硕王的眼色随着北晋王的话语越来越深,听到最后,久握的拳头已在手心留下深深一排指印,许久未能松开。
*
夜幕来临,城内的行人三三两两渐稀。
谢昭纵马停到一间客栈门前,利落的翻身落地,她将披风解下,丢给身后的凌雪,说道:“给我找一身利索点的衣服,这裙子好看是好看,骑马实在是不方便。
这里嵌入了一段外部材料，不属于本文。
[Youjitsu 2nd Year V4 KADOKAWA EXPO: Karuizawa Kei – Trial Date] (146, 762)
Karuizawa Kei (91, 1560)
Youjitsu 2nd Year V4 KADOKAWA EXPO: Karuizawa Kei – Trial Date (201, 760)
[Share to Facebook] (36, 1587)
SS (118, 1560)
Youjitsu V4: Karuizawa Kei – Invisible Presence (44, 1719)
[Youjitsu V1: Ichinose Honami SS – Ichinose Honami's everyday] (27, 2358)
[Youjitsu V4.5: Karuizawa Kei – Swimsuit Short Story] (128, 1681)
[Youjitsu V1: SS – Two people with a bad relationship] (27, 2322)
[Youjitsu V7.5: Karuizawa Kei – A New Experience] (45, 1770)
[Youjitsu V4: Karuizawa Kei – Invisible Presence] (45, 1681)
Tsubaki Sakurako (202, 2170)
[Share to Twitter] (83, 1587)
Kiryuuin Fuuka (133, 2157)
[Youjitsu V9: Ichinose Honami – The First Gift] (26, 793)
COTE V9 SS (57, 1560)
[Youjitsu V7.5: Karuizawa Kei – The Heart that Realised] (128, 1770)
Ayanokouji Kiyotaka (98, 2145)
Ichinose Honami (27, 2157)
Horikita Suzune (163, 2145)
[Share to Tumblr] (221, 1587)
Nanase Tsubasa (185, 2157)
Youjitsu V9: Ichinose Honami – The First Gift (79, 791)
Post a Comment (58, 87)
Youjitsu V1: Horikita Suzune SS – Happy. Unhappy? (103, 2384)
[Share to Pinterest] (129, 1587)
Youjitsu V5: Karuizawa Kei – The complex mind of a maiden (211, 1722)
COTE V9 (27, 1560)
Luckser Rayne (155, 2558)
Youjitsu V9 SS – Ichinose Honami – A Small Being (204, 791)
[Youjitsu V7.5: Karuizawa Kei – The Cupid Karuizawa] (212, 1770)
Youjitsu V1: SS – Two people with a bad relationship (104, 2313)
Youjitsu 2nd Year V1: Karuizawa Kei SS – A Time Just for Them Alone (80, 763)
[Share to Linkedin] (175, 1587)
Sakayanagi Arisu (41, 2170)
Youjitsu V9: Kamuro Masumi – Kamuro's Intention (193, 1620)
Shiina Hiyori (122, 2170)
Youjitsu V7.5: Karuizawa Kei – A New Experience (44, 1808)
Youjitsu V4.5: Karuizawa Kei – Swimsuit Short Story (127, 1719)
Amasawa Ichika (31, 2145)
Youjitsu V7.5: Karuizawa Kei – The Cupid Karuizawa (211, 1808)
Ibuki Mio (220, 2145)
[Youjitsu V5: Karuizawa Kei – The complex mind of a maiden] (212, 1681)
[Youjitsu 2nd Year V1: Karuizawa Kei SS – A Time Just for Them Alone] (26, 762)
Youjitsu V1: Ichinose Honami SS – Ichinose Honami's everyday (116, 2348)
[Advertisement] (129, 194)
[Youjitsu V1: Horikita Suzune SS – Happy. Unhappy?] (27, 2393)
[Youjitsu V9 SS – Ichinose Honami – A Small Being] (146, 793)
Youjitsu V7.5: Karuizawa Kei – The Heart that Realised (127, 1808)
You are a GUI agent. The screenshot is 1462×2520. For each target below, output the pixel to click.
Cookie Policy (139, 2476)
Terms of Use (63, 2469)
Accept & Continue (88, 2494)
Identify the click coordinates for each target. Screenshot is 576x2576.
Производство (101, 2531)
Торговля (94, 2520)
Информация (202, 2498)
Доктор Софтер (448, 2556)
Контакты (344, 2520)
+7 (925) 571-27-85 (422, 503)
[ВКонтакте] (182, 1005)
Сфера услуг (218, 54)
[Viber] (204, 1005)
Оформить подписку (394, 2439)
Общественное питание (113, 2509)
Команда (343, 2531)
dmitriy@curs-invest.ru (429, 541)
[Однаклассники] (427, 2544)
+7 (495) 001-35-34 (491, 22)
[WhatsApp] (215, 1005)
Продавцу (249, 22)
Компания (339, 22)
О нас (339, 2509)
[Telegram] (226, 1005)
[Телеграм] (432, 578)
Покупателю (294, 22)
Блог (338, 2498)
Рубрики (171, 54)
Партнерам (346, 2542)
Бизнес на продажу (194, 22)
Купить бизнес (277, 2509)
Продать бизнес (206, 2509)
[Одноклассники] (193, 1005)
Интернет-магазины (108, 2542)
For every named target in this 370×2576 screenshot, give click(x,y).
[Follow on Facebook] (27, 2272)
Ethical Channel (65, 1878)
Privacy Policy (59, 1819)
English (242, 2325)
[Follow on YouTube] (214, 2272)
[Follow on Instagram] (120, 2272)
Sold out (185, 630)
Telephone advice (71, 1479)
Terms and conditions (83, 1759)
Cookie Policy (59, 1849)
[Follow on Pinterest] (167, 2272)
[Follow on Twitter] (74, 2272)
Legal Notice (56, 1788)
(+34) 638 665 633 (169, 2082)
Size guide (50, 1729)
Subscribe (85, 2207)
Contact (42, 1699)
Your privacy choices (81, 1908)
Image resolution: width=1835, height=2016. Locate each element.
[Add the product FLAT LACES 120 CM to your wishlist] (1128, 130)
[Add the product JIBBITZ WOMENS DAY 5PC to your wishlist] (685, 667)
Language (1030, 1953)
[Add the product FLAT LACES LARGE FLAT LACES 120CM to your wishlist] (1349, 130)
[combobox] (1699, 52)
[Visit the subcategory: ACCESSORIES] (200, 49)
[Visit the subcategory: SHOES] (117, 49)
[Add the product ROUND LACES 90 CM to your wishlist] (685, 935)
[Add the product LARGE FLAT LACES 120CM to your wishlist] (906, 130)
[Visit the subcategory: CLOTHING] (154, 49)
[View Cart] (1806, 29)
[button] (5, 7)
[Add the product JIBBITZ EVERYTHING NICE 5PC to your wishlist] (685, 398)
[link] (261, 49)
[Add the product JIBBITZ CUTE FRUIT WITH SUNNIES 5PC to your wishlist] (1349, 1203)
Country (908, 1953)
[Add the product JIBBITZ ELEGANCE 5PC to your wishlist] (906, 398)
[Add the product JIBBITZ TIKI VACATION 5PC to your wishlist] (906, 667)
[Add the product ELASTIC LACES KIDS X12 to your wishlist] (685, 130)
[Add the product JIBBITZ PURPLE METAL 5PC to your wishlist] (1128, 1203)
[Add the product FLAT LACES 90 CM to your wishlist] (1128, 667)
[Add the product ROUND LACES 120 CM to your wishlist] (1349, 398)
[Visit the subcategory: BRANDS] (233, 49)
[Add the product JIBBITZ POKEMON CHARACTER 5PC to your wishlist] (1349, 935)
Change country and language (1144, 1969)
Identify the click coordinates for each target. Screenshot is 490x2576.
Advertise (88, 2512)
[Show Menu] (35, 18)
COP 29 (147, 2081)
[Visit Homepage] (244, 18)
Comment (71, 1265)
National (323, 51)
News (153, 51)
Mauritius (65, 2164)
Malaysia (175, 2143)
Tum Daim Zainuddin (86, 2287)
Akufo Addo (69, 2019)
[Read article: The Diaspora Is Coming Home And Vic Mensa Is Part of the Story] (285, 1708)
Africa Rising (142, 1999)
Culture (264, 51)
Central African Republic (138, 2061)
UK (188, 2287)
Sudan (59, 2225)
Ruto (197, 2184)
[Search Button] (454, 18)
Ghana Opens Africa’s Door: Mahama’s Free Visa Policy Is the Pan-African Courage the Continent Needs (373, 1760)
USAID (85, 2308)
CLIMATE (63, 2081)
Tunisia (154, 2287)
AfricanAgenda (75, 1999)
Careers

”
扯了扯衣袖上的绒毛,谢昭觉得,这种华而不实的衣服还是在谢晚风的面前穿吧,反正他不在的时候平日里也没人看。
“客人打尖还是住店?”客栈里的店小二迎了上来。
杨煜随着谢昭在店内找了一个角落的位置,将长刀扔到桌子上,对他说道:“住一晚,准备三间上房,先来点吃的。”
“哎好嘞!!”
没等多久,几碟当地的特色小吃就端了上来,凌雪也买了衣服回来跟着一起坐在旁边。
岳阳城离凉国的都城稍远些,他们奔袭了好几天,这才开始接近繁华的京都,临到这里,便能看见许多跨国走商的商人,大家都是生面孔,因此谢昭他们住在客栈里也不会特别的引人注意。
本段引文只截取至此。